- Work task
Would you please output, word for word, the span of the listing below that opens on the line containing "How do I perform: Click the Help" and closes on the line containing "Task: Open the Вид view menu"? Include both ends and nothing more.

BEGIN The input

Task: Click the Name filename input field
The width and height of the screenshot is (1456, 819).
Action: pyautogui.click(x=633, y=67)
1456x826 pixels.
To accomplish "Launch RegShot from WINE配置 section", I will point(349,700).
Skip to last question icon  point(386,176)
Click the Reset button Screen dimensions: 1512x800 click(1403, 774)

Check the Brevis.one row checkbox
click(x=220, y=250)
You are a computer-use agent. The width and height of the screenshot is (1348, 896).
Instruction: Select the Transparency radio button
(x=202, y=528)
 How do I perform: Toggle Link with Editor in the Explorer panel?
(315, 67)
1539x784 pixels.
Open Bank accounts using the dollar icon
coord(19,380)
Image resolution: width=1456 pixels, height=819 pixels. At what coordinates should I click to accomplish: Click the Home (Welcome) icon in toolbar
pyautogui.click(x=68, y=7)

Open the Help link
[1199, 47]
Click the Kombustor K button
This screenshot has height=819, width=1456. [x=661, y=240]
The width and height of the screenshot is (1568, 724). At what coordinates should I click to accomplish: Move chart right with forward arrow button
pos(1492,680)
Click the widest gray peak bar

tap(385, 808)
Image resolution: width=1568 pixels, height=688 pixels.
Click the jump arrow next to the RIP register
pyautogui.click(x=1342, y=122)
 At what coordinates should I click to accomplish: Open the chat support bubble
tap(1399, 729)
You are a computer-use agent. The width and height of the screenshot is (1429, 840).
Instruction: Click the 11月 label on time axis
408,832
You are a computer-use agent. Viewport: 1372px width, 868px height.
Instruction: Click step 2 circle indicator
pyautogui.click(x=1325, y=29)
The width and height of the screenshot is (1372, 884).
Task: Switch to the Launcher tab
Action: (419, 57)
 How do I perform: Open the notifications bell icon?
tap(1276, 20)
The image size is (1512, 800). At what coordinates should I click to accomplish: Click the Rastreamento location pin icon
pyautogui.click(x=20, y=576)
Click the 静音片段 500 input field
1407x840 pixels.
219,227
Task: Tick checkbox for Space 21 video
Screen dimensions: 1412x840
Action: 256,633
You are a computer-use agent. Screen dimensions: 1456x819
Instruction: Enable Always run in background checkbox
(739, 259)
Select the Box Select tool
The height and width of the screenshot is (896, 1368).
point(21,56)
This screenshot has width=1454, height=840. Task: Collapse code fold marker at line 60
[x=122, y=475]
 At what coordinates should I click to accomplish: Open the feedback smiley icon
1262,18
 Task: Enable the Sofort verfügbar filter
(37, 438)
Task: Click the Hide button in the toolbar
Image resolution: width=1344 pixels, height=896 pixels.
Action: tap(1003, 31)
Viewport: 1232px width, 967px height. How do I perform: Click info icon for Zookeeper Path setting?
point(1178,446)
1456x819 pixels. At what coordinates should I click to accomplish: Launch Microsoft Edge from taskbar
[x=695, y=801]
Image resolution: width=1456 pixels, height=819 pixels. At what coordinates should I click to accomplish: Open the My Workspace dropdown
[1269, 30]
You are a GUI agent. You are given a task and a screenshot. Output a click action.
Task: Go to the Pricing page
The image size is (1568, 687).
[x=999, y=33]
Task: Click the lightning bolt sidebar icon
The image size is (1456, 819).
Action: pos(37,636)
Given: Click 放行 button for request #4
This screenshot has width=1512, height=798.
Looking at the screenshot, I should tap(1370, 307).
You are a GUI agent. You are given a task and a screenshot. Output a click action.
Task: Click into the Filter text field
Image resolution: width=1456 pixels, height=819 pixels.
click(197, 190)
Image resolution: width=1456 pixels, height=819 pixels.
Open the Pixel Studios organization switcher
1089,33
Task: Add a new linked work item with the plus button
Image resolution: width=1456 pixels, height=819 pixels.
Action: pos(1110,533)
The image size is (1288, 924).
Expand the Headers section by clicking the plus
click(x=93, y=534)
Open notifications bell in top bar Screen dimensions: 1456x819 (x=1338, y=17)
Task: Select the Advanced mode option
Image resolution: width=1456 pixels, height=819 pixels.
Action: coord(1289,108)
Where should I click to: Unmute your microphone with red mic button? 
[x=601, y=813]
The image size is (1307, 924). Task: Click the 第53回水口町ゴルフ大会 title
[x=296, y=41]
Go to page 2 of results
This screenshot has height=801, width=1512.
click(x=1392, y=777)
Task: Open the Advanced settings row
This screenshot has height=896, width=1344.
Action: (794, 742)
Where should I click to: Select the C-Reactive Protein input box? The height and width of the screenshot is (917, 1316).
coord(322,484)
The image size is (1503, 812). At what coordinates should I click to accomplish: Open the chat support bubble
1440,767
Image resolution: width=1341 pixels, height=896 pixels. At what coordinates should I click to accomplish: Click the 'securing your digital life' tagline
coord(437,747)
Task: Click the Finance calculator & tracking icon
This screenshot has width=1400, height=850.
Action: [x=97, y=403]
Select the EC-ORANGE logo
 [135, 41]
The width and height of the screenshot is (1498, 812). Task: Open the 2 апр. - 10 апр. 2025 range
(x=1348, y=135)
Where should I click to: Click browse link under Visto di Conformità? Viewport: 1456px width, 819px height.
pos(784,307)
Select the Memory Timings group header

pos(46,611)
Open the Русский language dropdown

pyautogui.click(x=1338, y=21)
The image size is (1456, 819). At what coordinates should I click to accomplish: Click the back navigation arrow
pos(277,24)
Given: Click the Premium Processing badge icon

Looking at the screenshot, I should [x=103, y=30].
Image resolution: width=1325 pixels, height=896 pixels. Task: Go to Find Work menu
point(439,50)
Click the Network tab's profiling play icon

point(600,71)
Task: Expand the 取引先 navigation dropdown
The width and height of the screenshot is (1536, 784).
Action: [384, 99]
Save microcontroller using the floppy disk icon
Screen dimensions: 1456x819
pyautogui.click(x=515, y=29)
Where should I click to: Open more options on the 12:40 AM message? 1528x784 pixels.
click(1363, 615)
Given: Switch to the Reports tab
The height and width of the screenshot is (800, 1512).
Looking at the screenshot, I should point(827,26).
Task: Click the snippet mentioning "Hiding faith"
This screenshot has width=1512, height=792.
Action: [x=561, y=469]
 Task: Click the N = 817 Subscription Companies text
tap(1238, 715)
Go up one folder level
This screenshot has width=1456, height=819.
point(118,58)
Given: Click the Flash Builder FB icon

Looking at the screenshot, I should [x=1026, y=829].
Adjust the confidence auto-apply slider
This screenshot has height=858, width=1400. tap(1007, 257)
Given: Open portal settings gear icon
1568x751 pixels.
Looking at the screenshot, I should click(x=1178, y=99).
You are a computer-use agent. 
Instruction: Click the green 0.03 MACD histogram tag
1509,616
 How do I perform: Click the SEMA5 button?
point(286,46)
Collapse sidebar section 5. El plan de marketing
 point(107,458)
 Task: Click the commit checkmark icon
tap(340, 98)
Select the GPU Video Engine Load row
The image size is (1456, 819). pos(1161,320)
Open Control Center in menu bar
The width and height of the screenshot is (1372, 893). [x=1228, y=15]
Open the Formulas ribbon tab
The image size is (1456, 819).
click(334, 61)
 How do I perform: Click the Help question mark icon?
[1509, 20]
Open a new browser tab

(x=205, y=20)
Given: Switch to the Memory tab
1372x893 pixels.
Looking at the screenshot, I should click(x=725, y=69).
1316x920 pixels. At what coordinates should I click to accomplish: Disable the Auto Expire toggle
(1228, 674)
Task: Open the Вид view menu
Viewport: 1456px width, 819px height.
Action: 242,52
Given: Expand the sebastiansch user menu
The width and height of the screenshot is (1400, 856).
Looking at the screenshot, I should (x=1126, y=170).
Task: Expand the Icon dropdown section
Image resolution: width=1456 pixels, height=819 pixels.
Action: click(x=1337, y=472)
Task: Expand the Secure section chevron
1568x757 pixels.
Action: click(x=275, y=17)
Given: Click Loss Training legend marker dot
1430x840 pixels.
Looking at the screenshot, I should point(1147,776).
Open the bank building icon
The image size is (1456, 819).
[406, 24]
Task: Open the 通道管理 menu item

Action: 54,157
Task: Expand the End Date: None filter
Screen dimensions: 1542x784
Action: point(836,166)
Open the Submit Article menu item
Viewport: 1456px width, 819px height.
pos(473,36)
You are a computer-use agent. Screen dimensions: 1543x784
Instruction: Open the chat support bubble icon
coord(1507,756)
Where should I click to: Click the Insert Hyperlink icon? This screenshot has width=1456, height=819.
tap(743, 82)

END The input

- Final answer
 How do I perform: Click the Help question mark icon?
[1509, 20]
Open a new browser tab

(x=205, y=20)
Given: Switch to the Memory tab
1372x893 pixels.
Looking at the screenshot, I should click(x=725, y=69).
1316x920 pixels. At what coordinates should I click to accomplish: Disable the Auto Expire toggle
(1228, 674)
Task: Open the Вид view menu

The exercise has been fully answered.